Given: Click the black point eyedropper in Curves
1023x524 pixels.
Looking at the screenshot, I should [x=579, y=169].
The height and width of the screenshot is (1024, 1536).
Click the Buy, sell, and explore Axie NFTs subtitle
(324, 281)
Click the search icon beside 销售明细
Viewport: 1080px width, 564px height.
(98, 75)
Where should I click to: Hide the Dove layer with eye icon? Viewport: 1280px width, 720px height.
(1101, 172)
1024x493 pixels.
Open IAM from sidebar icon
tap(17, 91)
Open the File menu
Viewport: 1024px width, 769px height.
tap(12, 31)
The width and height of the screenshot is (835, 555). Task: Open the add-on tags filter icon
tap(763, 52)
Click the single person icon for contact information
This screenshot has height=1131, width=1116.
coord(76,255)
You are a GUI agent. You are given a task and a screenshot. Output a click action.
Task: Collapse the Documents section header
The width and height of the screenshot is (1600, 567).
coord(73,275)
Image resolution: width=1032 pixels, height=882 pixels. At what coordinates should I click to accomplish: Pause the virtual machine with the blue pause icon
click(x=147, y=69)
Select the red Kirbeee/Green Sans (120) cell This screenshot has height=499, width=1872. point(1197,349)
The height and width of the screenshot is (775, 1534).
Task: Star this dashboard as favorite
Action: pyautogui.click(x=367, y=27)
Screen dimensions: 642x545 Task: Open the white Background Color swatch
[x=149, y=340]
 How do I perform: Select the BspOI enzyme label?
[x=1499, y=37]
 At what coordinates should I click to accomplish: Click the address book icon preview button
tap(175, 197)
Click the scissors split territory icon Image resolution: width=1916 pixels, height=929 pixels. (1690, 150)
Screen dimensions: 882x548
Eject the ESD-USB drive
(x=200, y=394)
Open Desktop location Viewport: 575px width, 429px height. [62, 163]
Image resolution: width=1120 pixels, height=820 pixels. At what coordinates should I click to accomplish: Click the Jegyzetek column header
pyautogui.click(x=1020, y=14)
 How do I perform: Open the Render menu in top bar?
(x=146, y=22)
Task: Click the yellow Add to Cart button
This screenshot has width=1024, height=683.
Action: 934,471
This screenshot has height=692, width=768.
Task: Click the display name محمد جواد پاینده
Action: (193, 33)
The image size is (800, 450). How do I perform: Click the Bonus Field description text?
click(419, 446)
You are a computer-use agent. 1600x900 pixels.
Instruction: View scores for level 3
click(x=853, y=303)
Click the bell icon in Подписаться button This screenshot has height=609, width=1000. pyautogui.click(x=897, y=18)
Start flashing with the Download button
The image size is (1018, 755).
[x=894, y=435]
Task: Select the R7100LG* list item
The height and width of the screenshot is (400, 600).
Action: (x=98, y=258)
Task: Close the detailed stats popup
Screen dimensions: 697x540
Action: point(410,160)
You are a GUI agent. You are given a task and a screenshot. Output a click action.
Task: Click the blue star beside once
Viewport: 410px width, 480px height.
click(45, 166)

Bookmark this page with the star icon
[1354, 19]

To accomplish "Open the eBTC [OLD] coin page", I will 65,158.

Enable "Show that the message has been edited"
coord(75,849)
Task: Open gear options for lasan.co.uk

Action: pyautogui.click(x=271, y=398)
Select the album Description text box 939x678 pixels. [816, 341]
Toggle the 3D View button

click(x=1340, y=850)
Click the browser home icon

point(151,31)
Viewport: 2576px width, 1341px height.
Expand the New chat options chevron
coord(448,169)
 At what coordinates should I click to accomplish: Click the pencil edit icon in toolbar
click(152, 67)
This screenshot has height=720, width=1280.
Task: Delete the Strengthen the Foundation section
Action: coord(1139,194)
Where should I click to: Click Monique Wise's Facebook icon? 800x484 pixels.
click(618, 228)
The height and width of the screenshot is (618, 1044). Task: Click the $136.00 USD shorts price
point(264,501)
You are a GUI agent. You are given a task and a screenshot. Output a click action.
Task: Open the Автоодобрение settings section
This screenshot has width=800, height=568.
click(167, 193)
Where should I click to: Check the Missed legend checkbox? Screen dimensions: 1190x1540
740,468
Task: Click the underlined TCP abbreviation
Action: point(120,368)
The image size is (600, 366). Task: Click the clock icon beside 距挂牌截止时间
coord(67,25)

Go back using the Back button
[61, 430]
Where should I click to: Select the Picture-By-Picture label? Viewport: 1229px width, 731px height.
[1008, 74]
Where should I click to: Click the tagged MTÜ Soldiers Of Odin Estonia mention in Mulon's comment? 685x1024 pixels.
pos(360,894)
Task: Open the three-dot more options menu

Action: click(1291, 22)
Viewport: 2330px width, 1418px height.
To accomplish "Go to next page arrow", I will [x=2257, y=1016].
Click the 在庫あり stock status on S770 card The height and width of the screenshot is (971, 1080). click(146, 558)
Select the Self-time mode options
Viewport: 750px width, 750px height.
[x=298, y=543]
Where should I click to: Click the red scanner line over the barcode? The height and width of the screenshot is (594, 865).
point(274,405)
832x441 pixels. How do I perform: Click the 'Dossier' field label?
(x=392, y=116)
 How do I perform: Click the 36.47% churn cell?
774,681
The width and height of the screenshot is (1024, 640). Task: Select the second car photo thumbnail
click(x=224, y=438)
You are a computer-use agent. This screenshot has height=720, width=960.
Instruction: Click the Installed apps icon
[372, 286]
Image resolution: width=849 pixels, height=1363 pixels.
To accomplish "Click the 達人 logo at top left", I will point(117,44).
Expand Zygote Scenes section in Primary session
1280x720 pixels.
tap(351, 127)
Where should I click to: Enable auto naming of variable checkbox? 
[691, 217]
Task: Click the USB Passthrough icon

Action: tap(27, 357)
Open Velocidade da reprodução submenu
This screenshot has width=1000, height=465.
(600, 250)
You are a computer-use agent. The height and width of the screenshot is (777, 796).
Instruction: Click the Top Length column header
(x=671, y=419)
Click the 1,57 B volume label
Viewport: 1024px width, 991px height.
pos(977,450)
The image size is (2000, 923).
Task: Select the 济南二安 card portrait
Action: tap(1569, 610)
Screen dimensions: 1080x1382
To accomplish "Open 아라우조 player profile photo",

** TASK BRIEF **
All the material above is to be retyped exactly as it appears.

** PROBLEM SOLUTION **
Given: Click the black point eyedropper in Curves
1023x524 pixels.
Looking at the screenshot, I should [x=579, y=169].
The height and width of the screenshot is (1024, 1536).
Click the Buy, sell, and explore Axie NFTs subtitle
(324, 281)
Click the search icon beside 销售明细
Viewport: 1080px width, 564px height.
(98, 75)
Where should I click to: Hide the Dove layer with eye icon? Viewport: 1280px width, 720px height.
(1101, 172)
1024x493 pixels.
Open IAM from sidebar icon
tap(17, 91)
Open the File menu
Viewport: 1024px width, 769px height.
tap(12, 31)
The width and height of the screenshot is (835, 555). Task: Open the add-on tags filter icon
tap(763, 52)
Click the single person icon for contact information
This screenshot has height=1131, width=1116.
coord(76,255)
You are a GUI agent. You are given a task and a screenshot. Output a click action.
Task: Collapse the Documents section header
The width and height of the screenshot is (1600, 567).
coord(73,275)
Image resolution: width=1032 pixels, height=882 pixels. At what coordinates should I click to accomplish: Pause the virtual machine with the blue pause icon
click(x=147, y=69)
Select the red Kirbeee/Green Sans (120) cell This screenshot has height=499, width=1872. point(1197,349)
The height and width of the screenshot is (775, 1534).
Task: Star this dashboard as favorite
Action: pyautogui.click(x=367, y=27)
Screen dimensions: 642x545 Task: Open the white Background Color swatch
[x=149, y=340]
 How do I perform: Select the BspOI enzyme label?
[x=1499, y=37]
 At what coordinates should I click to accomplish: Click the address book icon preview button
tap(175, 197)
Click the scissors split territory icon Image resolution: width=1916 pixels, height=929 pixels. (1690, 150)
Screen dimensions: 882x548
Eject the ESD-USB drive
(x=200, y=394)
Open Desktop location Viewport: 575px width, 429px height. [62, 163]
Image resolution: width=1120 pixels, height=820 pixels. At what coordinates should I click to accomplish: Click the Jegyzetek column header
pyautogui.click(x=1020, y=14)
 How do I perform: Open the Render menu in top bar?
(x=146, y=22)
Task: Click the yellow Add to Cart button
This screenshot has width=1024, height=683.
Action: 934,471
This screenshot has height=692, width=768.
Task: Click the display name محمد جواد پاینده
Action: (193, 33)
The image size is (800, 450). How do I perform: Click the Bonus Field description text?
click(419, 446)
You are a computer-use agent. 1600x900 pixels.
Instruction: View scores for level 3
click(x=853, y=303)
Click the bell icon in Подписаться button This screenshot has height=609, width=1000. pyautogui.click(x=897, y=18)
Start flashing with the Download button
The image size is (1018, 755).
[x=894, y=435]
Task: Select the R7100LG* list item
The height and width of the screenshot is (400, 600).
Action: (x=98, y=258)
Task: Close the detailed stats popup
Screen dimensions: 697x540
Action: point(410,160)
You are a GUI agent. You are given a task and a screenshot. Output a click action.
Task: Click the blue star beside once
Viewport: 410px width, 480px height.
click(45, 166)

Bookmark this page with the star icon
[1354, 19]

To accomplish "Open the eBTC [OLD] coin page", I will 65,158.

Enable "Show that the message has been edited"
coord(75,849)
Task: Open gear options for lasan.co.uk

Action: pyautogui.click(x=271, y=398)
Select the album Description text box 939x678 pixels. [816, 341]
Toggle the 3D View button

click(x=1340, y=850)
Click the browser home icon

point(151,31)
Viewport: 2576px width, 1341px height.
Expand the New chat options chevron
coord(448,169)
 At what coordinates should I click to accomplish: Click the pencil edit icon in toolbar
click(152, 67)
This screenshot has height=720, width=1280.
Task: Delete the Strengthen the Foundation section
Action: coord(1139,194)
Where should I click to: Click Monique Wise's Facebook icon? 800x484 pixels.
click(618, 228)
The height and width of the screenshot is (618, 1044). Task: Click the $136.00 USD shorts price
point(264,501)
You are a GUI agent. You are given a task and a screenshot. Output a click action.
Task: Open the Автоодобрение settings section
This screenshot has width=800, height=568.
click(167, 193)
Where should I click to: Check the Missed legend checkbox? Screen dimensions: 1190x1540
740,468
Task: Click the underlined TCP abbreviation
Action: point(120,368)
The image size is (600, 366). Task: Click the clock icon beside 距挂牌截止时间
coord(67,25)

Go back using the Back button
[61, 430]
Where should I click to: Select the Picture-By-Picture label? Viewport: 1229px width, 731px height.
[1008, 74]
Where should I click to: Click the tagged MTÜ Soldiers Of Odin Estonia mention in Mulon's comment? 685x1024 pixels.
pos(360,894)
Task: Open the three-dot more options menu

Action: click(1291, 22)
Viewport: 2330px width, 1418px height.
To accomplish "Go to next page arrow", I will [x=2257, y=1016].
Click the 在庫あり stock status on S770 card The height and width of the screenshot is (971, 1080). click(146, 558)
Select the Self-time mode options
Viewport: 750px width, 750px height.
[x=298, y=543]
Where should I click to: Click the red scanner line over the barcode? The height and width of the screenshot is (594, 865).
point(274,405)
832x441 pixels. How do I perform: Click the 'Dossier' field label?
(x=392, y=116)
 How do I perform: Click the 36.47% churn cell?
774,681
The width and height of the screenshot is (1024, 640). Task: Select the second car photo thumbnail
click(x=224, y=438)
You are a computer-use agent. This screenshot has height=720, width=960.
Instruction: Click the Installed apps icon
[372, 286]
Image resolution: width=849 pixels, height=1363 pixels.
To accomplish "Click the 達人 logo at top left", I will point(117,44).
Expand Zygote Scenes section in Primary session
1280x720 pixels.
tap(351, 127)
Where should I click to: Enable auto naming of variable checkbox? 
[691, 217]
Task: Click the USB Passthrough icon

Action: tap(27, 357)
Open Velocidade da reprodução submenu
This screenshot has width=1000, height=465.
(600, 250)
You are a computer-use agent. The height and width of the screenshot is (777, 796).
Instruction: Click the Top Length column header
(x=671, y=419)
Click the 1,57 B volume label
Viewport: 1024px width, 991px height.
pos(977,450)
The image size is (2000, 923).
Task: Select the 济南二安 card portrait
Action: tap(1569, 610)
Screen dimensions: 1080x1382
To accomplish "Open 아라우조 player profile photo",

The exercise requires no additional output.